## Supplied material
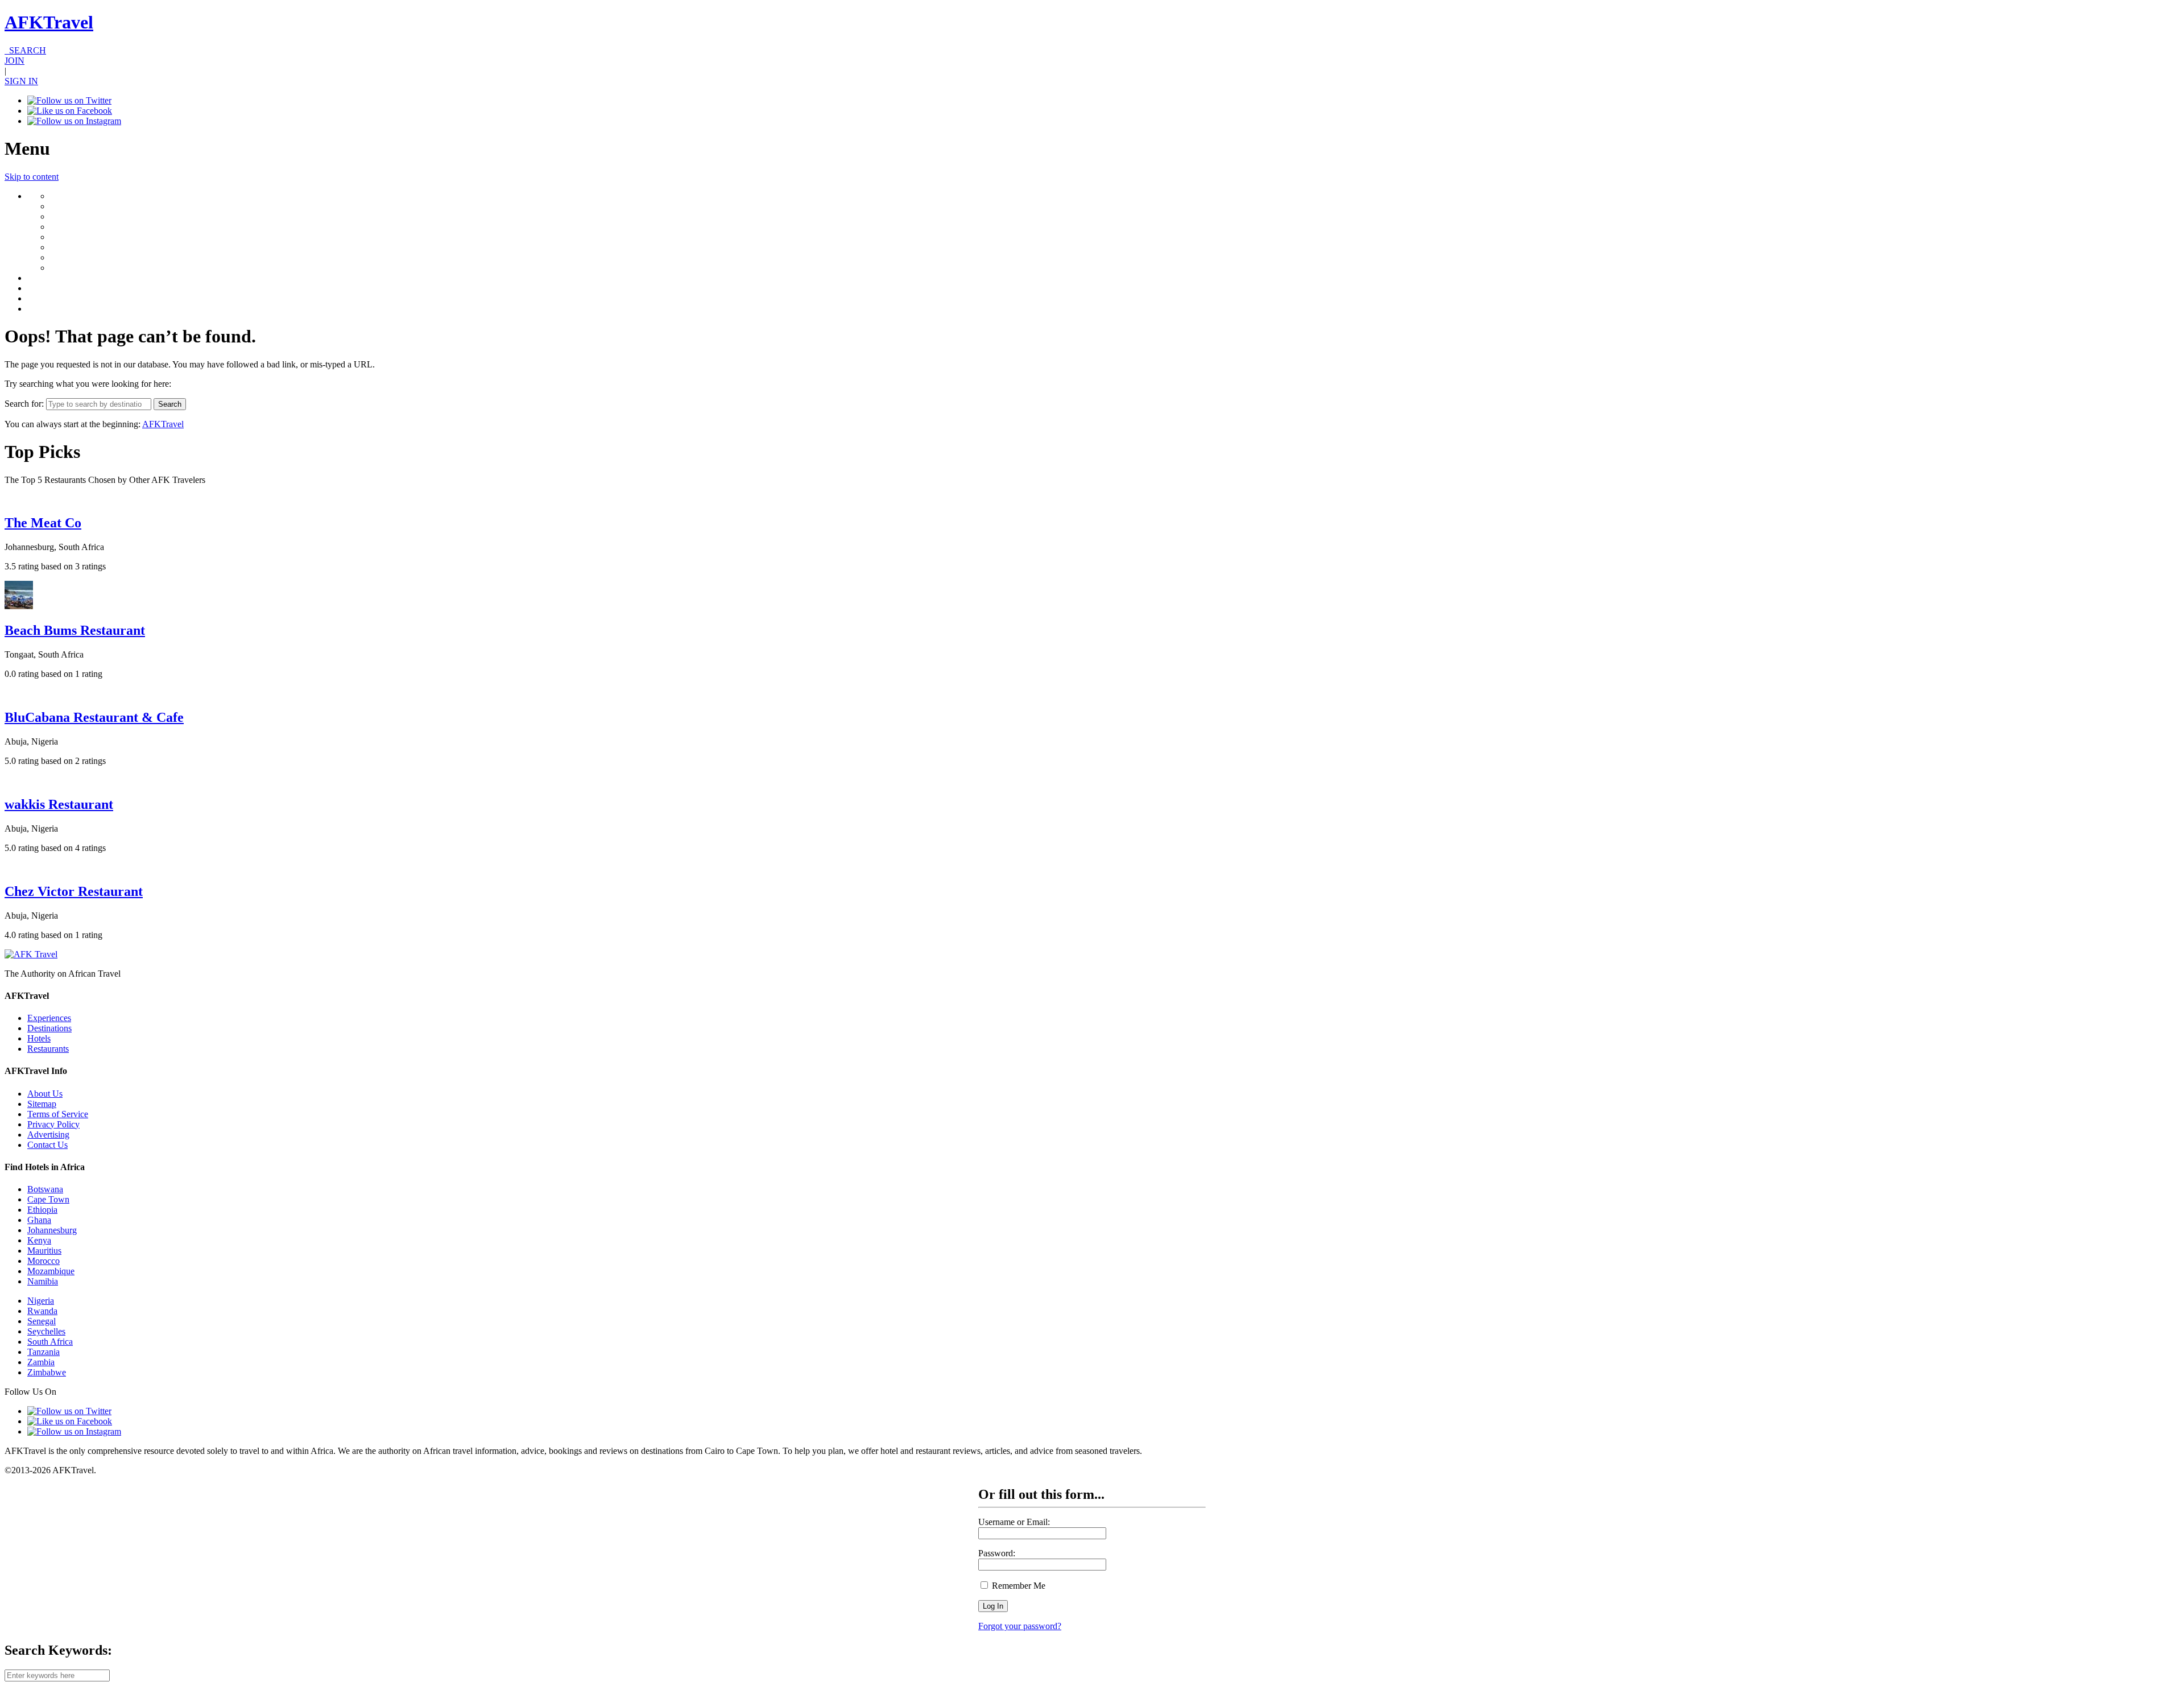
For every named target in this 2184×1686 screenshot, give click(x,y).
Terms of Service (57, 1114)
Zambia (41, 1362)
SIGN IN (21, 81)
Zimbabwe (46, 1372)
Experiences (49, 1018)
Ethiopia (42, 1209)
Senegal (41, 1321)
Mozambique (51, 1271)
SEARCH (25, 50)
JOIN (14, 60)
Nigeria (40, 1300)
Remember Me (1017, 1585)
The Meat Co (43, 522)
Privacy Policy (53, 1124)
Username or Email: (1014, 1522)
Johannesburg (52, 1230)
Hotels (39, 1038)
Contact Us (47, 1145)
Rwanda (42, 1311)
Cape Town (48, 1199)
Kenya (39, 1240)
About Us (45, 1093)
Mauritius (44, 1250)
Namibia (42, 1281)
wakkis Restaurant (59, 804)
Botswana (45, 1189)
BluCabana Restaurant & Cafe (94, 717)
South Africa (50, 1341)
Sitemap (41, 1104)
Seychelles (46, 1331)
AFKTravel (49, 22)
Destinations (49, 1028)
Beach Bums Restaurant (75, 630)
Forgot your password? (1019, 1626)
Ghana (39, 1220)
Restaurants (48, 1048)
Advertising (48, 1134)
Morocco (43, 1261)
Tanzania (43, 1352)
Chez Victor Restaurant (74, 891)
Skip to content (32, 176)
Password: (996, 1553)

## Activity
The lines above from the one with "Remember Me (1017, 1585)" through the one with "Ghana (39, 1220)" are to be duplicated exactly, ends included, with nothing added.

## Solution for this task
Remember Me (1017, 1585)
The Meat Co (43, 522)
Privacy Policy (53, 1124)
Username or Email: (1014, 1522)
Johannesburg (52, 1230)
Hotels (39, 1038)
Contact Us (47, 1145)
Rwanda (42, 1311)
Cape Town (48, 1199)
Kenya (39, 1240)
About Us (45, 1093)
Mauritius (44, 1250)
Namibia (42, 1281)
wakkis Restaurant (59, 804)
Botswana (45, 1189)
BluCabana Restaurant & Cafe (94, 717)
South Africa (50, 1341)
Sitemap (41, 1104)
Seychelles (46, 1331)
AFKTravel (49, 22)
Destinations (49, 1028)
Beach Bums Restaurant (75, 630)
Forgot your password? (1019, 1626)
Ghana (39, 1220)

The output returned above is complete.